▶ **YOUR ASSIGNMENT**: For this exercise, reproduce only the lines from the one holding "Toggle the PrintLogs switch on" through the final line of the data below, exactly, and omit pictures.

(Stored records)

----

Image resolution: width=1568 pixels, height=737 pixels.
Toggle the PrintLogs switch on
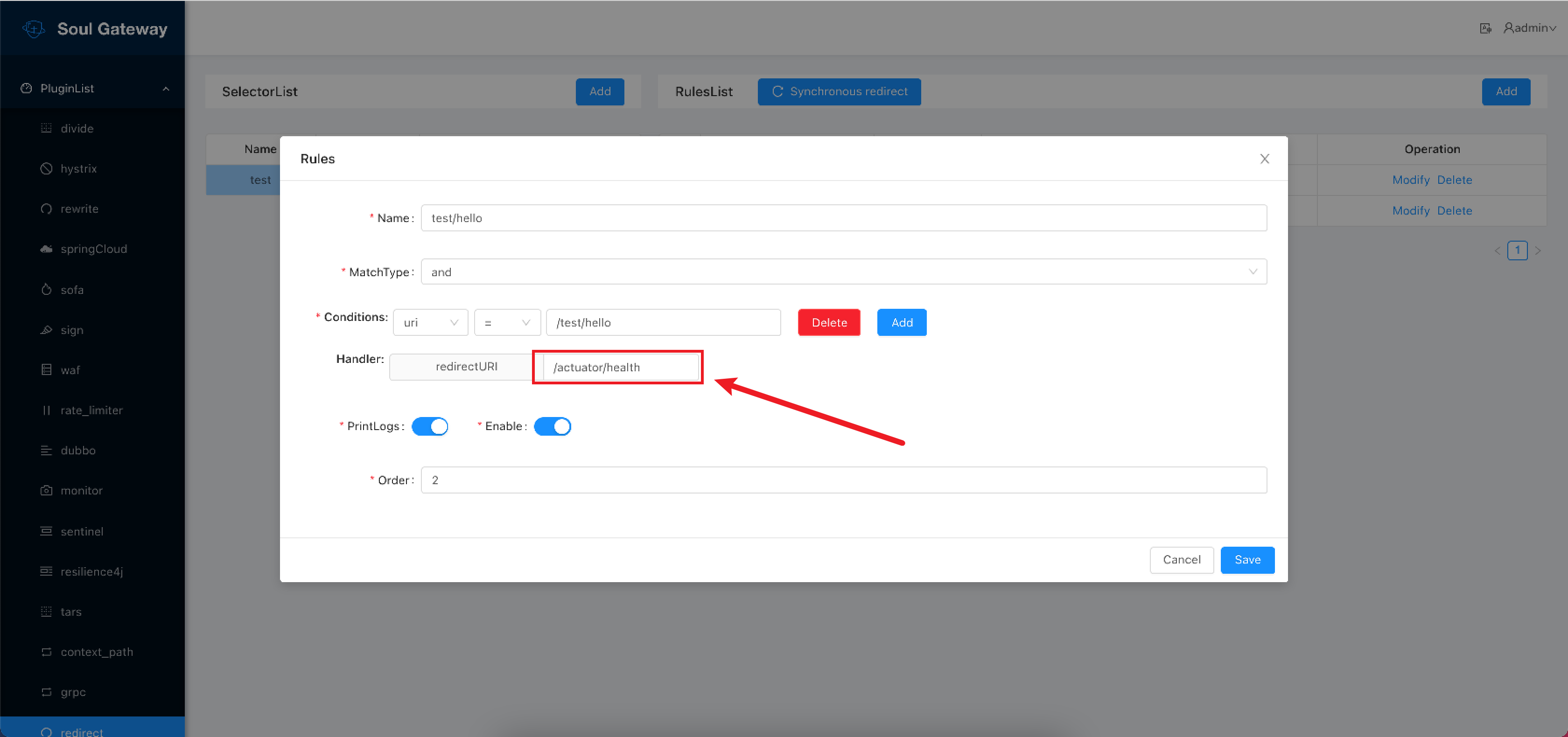tap(431, 425)
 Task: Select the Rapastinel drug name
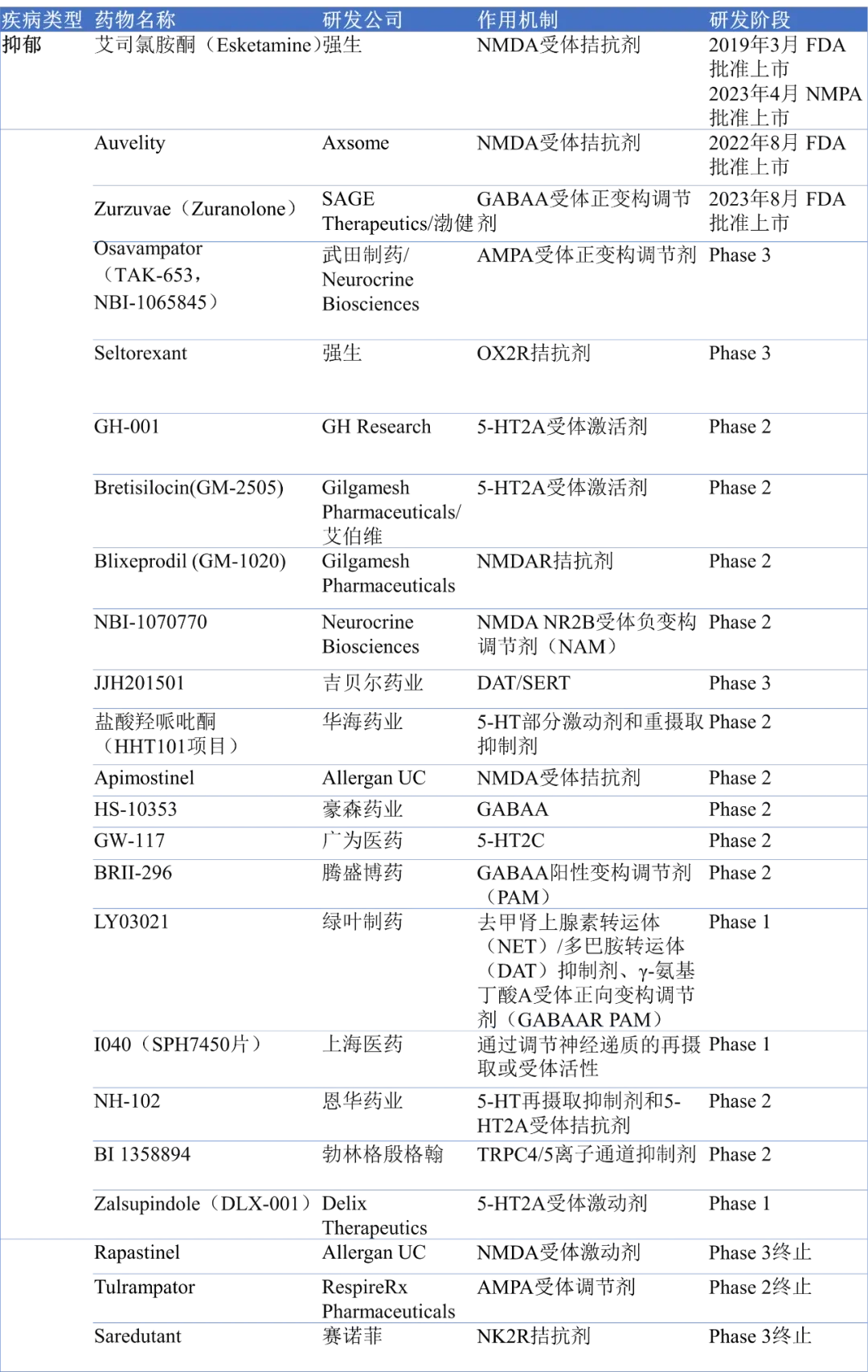coord(137,1252)
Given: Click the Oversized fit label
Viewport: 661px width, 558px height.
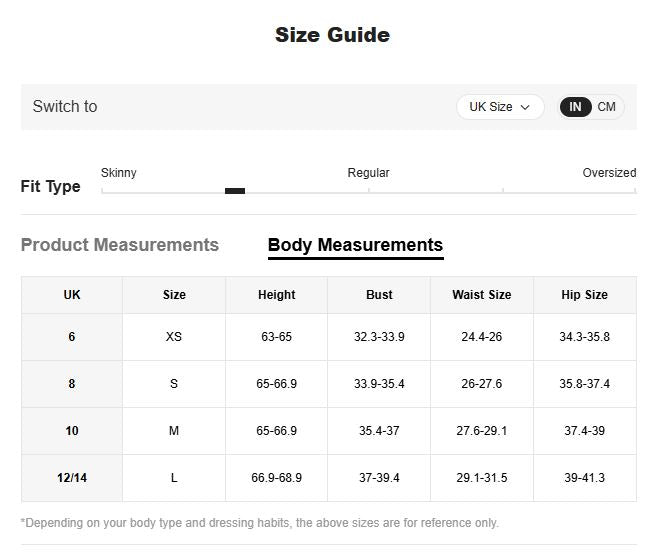Looking at the screenshot, I should [x=609, y=173].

----

▶ **TASK SOLUTION**:
Toggle the PrintLogs switch on
tap(431, 425)
 Task: Select the Rapastinel drug name
coord(137,1252)
Given: Click the Oversized fit label
Viewport: 661px width, 558px height.
Looking at the screenshot, I should [x=609, y=173].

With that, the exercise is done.